Quick Single: History repeats for Pakistan
Wasim, a proud and passionate Pakistani who played 104 Tests and captained his country 134 times in five-day and 50-over cricket, said it "hurts" watching his side fail on the global stage.
"You go to a World Cup and I'm a commentator and I'm a Pakistani and want Pakistan team to do well," he said.
"Winning (the World T20) would be the icing on the cake, but at least qualify for the semis. Of course it hurts. Big time.
"Not just to me but every Pakistani.

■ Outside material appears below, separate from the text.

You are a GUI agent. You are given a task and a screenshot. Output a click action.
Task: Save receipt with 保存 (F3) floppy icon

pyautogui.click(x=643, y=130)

It doesn't matter if you're living in Pakistan or living abroad, it hurts."
Quick Single: Pakistan's pain at self-inflicted wounds
The issues facing Pakistan cricket start at the top, according to Wasim.
Following the early exit from the World T20, Pakistan coach and Wasim's former new-ball partner, Waqar Younis, submitted a six-page report to the Pakistan Cricket Board on his two years as coach and made a series of recommendations to move forward.
Within 24 hours the report, which criticised the attitude of captain Shahid Afridi, the fitness of the squad and suggested players be educated in the importance of maintaining dressing-room confidentiality, was out in the open.
When asked what he would do if he could implement change to Pakistan cricket, the Wasim said: "First of all I would put people who have passion, who want to do well for the country and who can keep a secret a secret.
"That's the start," the 49-year-old continued. "The Pakistan coach … supposedly has given a confidential report (to the PCB) on the state of Pakistan, on the state of affairs and cricketers … (but) it was out (in the public) the next day.
"If the top level have a mentality like this, leaking news like this, imagine what the players go through.
"You can't have people in cricket boards who will leak confidential reports in the matter of a day, maybe three hours.
"That shows the trust nobody has. Not everyone on the (PCB) but certain people I don't think want Pakistan cricket to do well."
But Wasim stopped short of wanting to join the PCB in any official role.
"I'm fine where I am in life," he said. "Unless the mindset of the cricket board changes, one person – chairman or coach or captain – you can change them, fine, but they're not going to make a difference.
"Our mindset and cricket is 10 years behind world cricket. That's what it is."
Quick Single: Wasim shot at in Karachi
While the introduction of the Pakistan Super League was met with an incredible television audience and was considered a success by the PCB chairman Najam Sethi, Wasim said the triumph would not translate into performances on the field in the short term.
"The PSL will give you players after three, four years," he said. "People were expecting that after PSL shake-up everybody will be fine. No it won't.
"Our coaching is also 10 years behind. Our fielding levels are 10 years behind world cricket. That is why we are where we are."
Sethi hopes to host the opening and closing matches of the PSL hosted in Pakistan next season.
Pakistan hosted Zimbabwe for a limited-overs series last May, the first international cricket played on home soil since the 2009 militant attacks on the touring Sri Lanka team in Lahore. That series aside, all 'home' matches have played on neutral turf, in the United Arab Emirates.
It's with a heavy heart Wasim talks about the loss of international cricket in his home country.
"When I played, I could see my heroes playing in front of me. Now these boys, youngsters, can only see them on television," he said.
"That's a big, big tragedy for Pakistan cricket and to Pakistan. My hope is it comes to Pakistan at some stage, but let's see."